• **Task description**:
The records below must be copied in full, exactly as they read.

======== Entries supplied ========

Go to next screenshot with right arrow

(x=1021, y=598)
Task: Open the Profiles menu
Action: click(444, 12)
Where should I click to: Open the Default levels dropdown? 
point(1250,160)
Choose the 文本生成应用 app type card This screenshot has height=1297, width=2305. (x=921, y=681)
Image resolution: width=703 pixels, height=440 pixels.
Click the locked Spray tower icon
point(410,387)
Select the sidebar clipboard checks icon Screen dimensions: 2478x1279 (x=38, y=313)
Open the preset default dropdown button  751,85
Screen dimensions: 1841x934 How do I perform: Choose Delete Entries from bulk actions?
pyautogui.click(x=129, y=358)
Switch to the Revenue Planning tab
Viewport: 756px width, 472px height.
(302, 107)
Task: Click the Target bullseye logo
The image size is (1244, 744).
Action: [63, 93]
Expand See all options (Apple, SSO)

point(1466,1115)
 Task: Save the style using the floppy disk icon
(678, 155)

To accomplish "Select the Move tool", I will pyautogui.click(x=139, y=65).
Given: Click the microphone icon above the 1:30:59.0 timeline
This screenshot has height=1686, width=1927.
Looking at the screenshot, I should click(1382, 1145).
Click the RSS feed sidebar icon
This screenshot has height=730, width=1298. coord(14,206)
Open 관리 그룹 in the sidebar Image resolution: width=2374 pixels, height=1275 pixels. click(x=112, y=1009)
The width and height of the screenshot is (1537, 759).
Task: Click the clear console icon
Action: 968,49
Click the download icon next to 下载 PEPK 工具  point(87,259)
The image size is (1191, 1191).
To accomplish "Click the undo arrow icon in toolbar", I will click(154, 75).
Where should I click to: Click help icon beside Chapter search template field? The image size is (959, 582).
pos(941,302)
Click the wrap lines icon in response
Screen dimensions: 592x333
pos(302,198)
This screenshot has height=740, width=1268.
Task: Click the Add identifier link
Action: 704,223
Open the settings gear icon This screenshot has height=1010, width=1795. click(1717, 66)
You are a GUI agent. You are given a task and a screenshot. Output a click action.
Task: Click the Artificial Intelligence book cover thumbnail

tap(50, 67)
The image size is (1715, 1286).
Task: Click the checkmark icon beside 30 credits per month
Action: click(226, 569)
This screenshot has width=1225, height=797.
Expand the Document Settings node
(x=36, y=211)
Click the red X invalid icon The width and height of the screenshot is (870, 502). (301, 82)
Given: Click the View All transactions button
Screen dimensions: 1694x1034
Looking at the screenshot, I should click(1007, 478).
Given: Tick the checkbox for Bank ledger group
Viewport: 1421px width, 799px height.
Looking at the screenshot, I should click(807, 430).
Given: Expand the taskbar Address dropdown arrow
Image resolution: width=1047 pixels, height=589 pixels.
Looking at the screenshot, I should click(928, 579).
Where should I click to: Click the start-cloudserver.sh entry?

========

• **Response box**:
Go to next screenshot with right arrow

(x=1021, y=598)
Task: Open the Profiles menu
Action: click(444, 12)
Where should I click to: Open the Default levels dropdown? 
point(1250,160)
Choose the 文本生成应用 app type card This screenshot has height=1297, width=2305. (x=921, y=681)
Image resolution: width=703 pixels, height=440 pixels.
Click the locked Spray tower icon
point(410,387)
Select the sidebar clipboard checks icon Screen dimensions: 2478x1279 (x=38, y=313)
Open the preset default dropdown button  751,85
Screen dimensions: 1841x934 How do I perform: Choose Delete Entries from bulk actions?
pyautogui.click(x=129, y=358)
Switch to the Revenue Planning tab
Viewport: 756px width, 472px height.
(302, 107)
Task: Click the Target bullseye logo
The image size is (1244, 744).
Action: [63, 93]
Expand See all options (Apple, SSO)

point(1466,1115)
 Task: Save the style using the floppy disk icon
(678, 155)

To accomplish "Select the Move tool", I will pyautogui.click(x=139, y=65).
Given: Click the microphone icon above the 1:30:59.0 timeline
This screenshot has height=1686, width=1927.
Looking at the screenshot, I should click(1382, 1145).
Click the RSS feed sidebar icon
This screenshot has height=730, width=1298. coord(14,206)
Open 관리 그룹 in the sidebar Image resolution: width=2374 pixels, height=1275 pixels. click(x=112, y=1009)
The width and height of the screenshot is (1537, 759).
Task: Click the clear console icon
Action: 968,49
Click the download icon next to 下载 PEPK 工具  point(87,259)
The image size is (1191, 1191).
To accomplish "Click the undo arrow icon in toolbar", I will click(154, 75).
Where should I click to: Click help icon beside Chapter search template field? The image size is (959, 582).
pos(941,302)
Click the wrap lines icon in response
Screen dimensions: 592x333
pos(302,198)
This screenshot has height=740, width=1268.
Task: Click the Add identifier link
Action: 704,223
Open the settings gear icon This screenshot has height=1010, width=1795. click(1717, 66)
You are a GUI agent. You are given a task and a screenshot. Output a click action.
Task: Click the Artificial Intelligence book cover thumbnail

tap(50, 67)
The image size is (1715, 1286).
Task: Click the checkmark icon beside 30 credits per month
Action: click(226, 569)
This screenshot has width=1225, height=797.
Expand the Document Settings node
(x=36, y=211)
Click the red X invalid icon The width and height of the screenshot is (870, 502). (301, 82)
Given: Click the View All transactions button
Screen dimensions: 1694x1034
Looking at the screenshot, I should click(1007, 478).
Given: Tick the checkbox for Bank ledger group
Viewport: 1421px width, 799px height.
Looking at the screenshot, I should click(807, 430).
Given: Expand the taskbar Address dropdown arrow
Image resolution: width=1047 pixels, height=589 pixels.
Looking at the screenshot, I should click(928, 579).
Where should I click to: Click the start-cloudserver.sh entry?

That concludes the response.